Most of you probably think I'm very brash and run amok implementing things on my server all willy-nilly with hardly a concern for the damage that I might be inflicting on my visitors but that's further from the truth than you can imagine. I'm actually very cautious and do a lot of testing with each new approach I phase into my bot buster by first executing the rules and giving me a preview of what would happen for a day or so before I make the rules live.
That means to date all the IPs I've been banning are being banned in software so that I could monitor their returns and activity to verify they're really a permanent source of abuse or a one-shot attack from a dynamic IP.
Well, enough of them are returning on a regular basis that I've decided it's time to start the next phase of the project which I call Maxwell's Silver Hammer where it will decide automatically that the source of abuse is bad enough and just drop them in the .htaccess file so they simply bounce off the server and don't even tie up my scripts keeping an eye on them anymore.
So here we go sweating bullets that this code won't accidentally crash some night and leave the .htaccess file all banged up and bring the site down to it's knees.
Progress, gotta love it.
Wednesday, March 08, 2006
Maxwell's Silver Hammer
Posted by IncrediBILL at 3/08/2006 11:46:00 AM
Subscribe to:
Post Comments (Atom)
8 comments:
Ick your banning ip's with htaccess ?
I had a terrible time with that killing my server response time when I banned all of China.

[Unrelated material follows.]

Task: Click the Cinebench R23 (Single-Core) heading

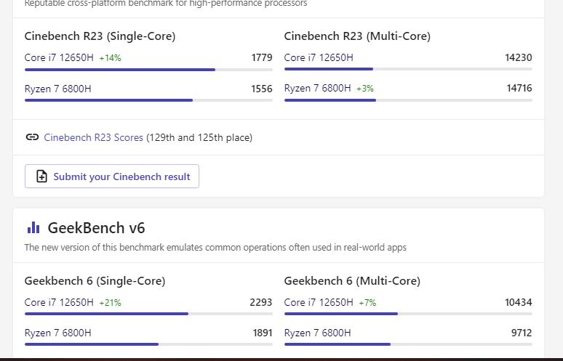Action: click(100, 36)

That was quite some time ago
Well I don't plan on putting a ton of IP's there, just the most abusive as I'll probably save a few GB in bandwidth alone letting them bounce off. The plan is to try blocking them for a period of time and then remove them again to see if they took a hint or not.
Problem is that the linear lists used in firewalls and Apache to allow/deny never took into account the sheer volume of assholes we have today and a simple pre-processing of the .htaccess file to make a binary counterpart to be used on subsequent accesses with the list of IP indexed for speed would easily resolve this.
Not my fault the people that build these tools can't code worth a shit or think outside the box.
Hell, I applied a hash index table on top of DOS 3.x directory (entire drive) for a project once and you could locate any file on the hard disk in a fraction of a second way back in the early 80s on an pokey assed 80286 and these ass monkeys writing Windows and Linux still don't have directory searching optimized.
I gave up trying to fix things years ago so I deal with what I can change and to hell with the rest.
Yeah I had a few thousand lines hahahaa apache no likey
Neways I ended up writing a function I could call in my scripts to test if it was good or bad. Stored it all in a mysql table. Worked better for me at the time and was more scalable.
I concur with you as I'm using a database to track them now too and it's much more efficient.
The problem is the worst offenders can still engage a lot of CPU horsepower beating on the site for many hours at a time so JUST the most vile offenders will start bouncing off apache.
Have you tried reconfiguring your firewall on the fly ? Would blocking at your firewall be more efficient ?
When I was doing it, I wasn't really brave enough to try it because I had a single server and only one IP ( I was a cheap bastard lol ).
Also I was just fighting proxy users from posting on my forum not scrapers, so the situation was a lot different.
You know the dates are all wonky on the comments.. weird.. mine are showing this date on the comments "8/3/06 5:36 PM"
Remember that the purpose of the design of my script is to be able to drop into a standard web hosting account, one where access to server-wide firewall rules aren't available so .htaccess is the only hard block available to your average webmaster.
BTW, I de-wonked the dates for you but now some UK people will bitch about it being all americanized and shit.
Oh ok I thought this was just for you.